- PASSAGE TO READ
==*==
Cold War Reactors, Modern Medicine

Technetium-99m (Tc-99m) is used in approximately 40 million medical diagnostic imaging procedures annually worldwide — 80% of all nuclear medicine scans — for detecting heart disease, cancer, bone disorders, and organ function. Tc-99m has a 6-hour half-life, meaning it cannot be stockpiled and must be generated on-demand by decay of its parent isotope molybdenum-99 (Mo-99, 66-hour half-life). Nearly all global Mo-99 production comes from irradiating uranium targets in a handful of aging research reactors, most built in the 1960s: NRU (Canada, permanently shut down 2018), HFR (Netherlands, operational since 1961), BR2 (Belgium, 1961), SAFARI-1 (South Africa, 1965), and OPAL (Australia, 2007). Scheduled and unscheduled shutdowns of these reactors have repeatedly caused global Tc-99m shortages, most severely in 2009-2010 when simultaneous shutdowns of NRU and HFR eliminated ~70% of global supply, forcing hospitals to cancel or delay thousands of cardiac and cancer diagnostic procedures.

Tc-99m is not a niche isotope — it is the workhorse of diagnostic nuclear medicine. A single missed cardiac perfusion scan can delay diagnosis of coronary artery disease; aggregate shortages affect millions of patients. The current supply chain is structurally fragile: 5 reactors (now effectively 4 since NRU's permanent shutdown) supply the global market, most are approaching or past their designed operational lifetimes, and building a new research reactor takes 10-15 years and costs $500M-$1B. The NASEM report identified the transition away from highly enriched uranium (HEU) targets as an additional complication — nonproliferation agreements require conversion to low-enriched uranium (LEU) targets, which produce Mo-99 less efficiently and require modified processing chemistry. The U.S. currently has no domestic Mo-99 production and depends entirely on imports.
==*==
- GIVEN ENTRIES
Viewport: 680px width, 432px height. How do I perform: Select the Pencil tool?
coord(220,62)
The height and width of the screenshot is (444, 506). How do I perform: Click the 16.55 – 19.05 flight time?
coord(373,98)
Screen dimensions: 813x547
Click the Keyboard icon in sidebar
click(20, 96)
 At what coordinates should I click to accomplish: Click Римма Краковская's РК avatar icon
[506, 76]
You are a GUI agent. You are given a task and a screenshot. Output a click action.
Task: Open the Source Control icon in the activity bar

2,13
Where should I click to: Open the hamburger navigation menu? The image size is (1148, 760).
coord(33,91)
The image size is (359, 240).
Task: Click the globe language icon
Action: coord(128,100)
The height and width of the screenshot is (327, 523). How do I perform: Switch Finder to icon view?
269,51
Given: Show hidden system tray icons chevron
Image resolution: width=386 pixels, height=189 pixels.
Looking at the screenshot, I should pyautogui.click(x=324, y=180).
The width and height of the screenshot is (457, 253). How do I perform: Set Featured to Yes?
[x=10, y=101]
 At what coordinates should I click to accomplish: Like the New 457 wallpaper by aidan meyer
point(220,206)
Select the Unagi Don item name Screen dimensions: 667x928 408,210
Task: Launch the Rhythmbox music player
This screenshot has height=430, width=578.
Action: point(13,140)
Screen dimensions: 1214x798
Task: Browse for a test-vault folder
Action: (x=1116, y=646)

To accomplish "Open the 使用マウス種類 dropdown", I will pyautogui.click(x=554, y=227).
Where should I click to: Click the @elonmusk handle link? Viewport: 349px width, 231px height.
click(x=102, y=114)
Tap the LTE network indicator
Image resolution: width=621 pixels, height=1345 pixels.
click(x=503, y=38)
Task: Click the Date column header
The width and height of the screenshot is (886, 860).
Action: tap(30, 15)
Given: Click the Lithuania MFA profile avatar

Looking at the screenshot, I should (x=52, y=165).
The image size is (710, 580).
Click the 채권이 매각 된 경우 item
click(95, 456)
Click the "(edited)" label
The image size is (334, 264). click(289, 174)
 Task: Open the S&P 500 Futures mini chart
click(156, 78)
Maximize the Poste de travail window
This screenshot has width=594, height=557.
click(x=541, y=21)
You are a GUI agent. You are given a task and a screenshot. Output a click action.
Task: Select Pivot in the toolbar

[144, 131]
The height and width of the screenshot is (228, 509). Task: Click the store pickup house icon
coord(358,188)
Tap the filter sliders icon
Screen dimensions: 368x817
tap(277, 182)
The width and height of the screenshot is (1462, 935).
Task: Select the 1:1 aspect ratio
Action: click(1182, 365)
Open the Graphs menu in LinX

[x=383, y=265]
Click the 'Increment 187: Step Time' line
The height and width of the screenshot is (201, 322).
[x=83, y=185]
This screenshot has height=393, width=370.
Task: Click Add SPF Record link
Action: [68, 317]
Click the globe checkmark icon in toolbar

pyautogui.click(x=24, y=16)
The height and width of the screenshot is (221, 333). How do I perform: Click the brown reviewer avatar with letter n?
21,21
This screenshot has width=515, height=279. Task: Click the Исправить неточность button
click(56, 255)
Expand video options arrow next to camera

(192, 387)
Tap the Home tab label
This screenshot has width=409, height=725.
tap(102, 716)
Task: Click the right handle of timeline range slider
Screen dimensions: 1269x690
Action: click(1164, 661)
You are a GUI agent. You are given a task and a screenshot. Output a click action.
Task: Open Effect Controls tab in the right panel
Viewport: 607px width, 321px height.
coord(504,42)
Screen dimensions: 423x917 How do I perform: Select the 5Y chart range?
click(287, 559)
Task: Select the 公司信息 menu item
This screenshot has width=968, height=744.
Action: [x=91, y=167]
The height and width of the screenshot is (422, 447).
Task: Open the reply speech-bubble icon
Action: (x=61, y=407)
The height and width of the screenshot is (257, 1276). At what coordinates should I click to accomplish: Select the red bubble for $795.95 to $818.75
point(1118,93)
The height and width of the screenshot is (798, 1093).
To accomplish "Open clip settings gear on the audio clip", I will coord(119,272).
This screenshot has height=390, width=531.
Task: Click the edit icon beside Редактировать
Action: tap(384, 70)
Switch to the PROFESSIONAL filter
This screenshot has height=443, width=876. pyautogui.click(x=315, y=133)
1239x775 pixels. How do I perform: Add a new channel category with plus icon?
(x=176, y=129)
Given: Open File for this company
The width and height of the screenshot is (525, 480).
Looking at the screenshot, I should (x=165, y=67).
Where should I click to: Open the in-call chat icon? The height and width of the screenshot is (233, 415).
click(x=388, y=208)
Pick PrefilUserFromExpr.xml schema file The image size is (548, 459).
==*==
- TASK SET
**a.** In one to three sentences, explain why the passage on Tc-99m supply calls the supply chain structurally fragile.
**b.** Carry on the passage on Tc-99m supply, picking up after its final sentence.
The lines are separate material, unrelated to the passage on Tc-99m supply.

- ANSWERS FOR THE EXERCISE
**a.** Only five reactors supply the global market, effectively four since NRU's permanent shutdown, and most are approaching or past their designed operational lifetimes. Replacing them is slow and costly, since a new research reactor takes 10-15 years and $500M-$1B to build.

**b.**
SHINE Medical Technologies (Wisconsin) has developed a subcritical fission approach using deuterium-tritium neutron generators to irradiate LEU targets without a reactor — a fundamentally different production method. SHINE began limited Mo-99 production in 2024, but scaling to meet even U.S. demand (which is ~50% of global use) requires multiple production modules operating simultaneously, and the supply chain for processing irradiated targets and distributing Mo-99/Tc-99m generators remains reliant on a small number of processing facilities. Direct Tc-99m production via cyclotron irradiation of Mo-100 targets (⁹⁹Mo + p → ⁹⁹ᵐTc) has been demonstrated in Canada and is operational for regional supply, but cyclotron-produced Tc-99m cannot be distributed via the generator system that the global supply chain is built around — each hospital would need access to a nearby cyclotron, requiring complete infrastructure redesign. Photonuclear production (⁹⁹Mo + γ → ⁹⁸Mo + n) using electron accelerators has been demonstrated but produces Mo-99 at low specific activity, requiring modifications to existing generator and radiopharmacy infrastructure.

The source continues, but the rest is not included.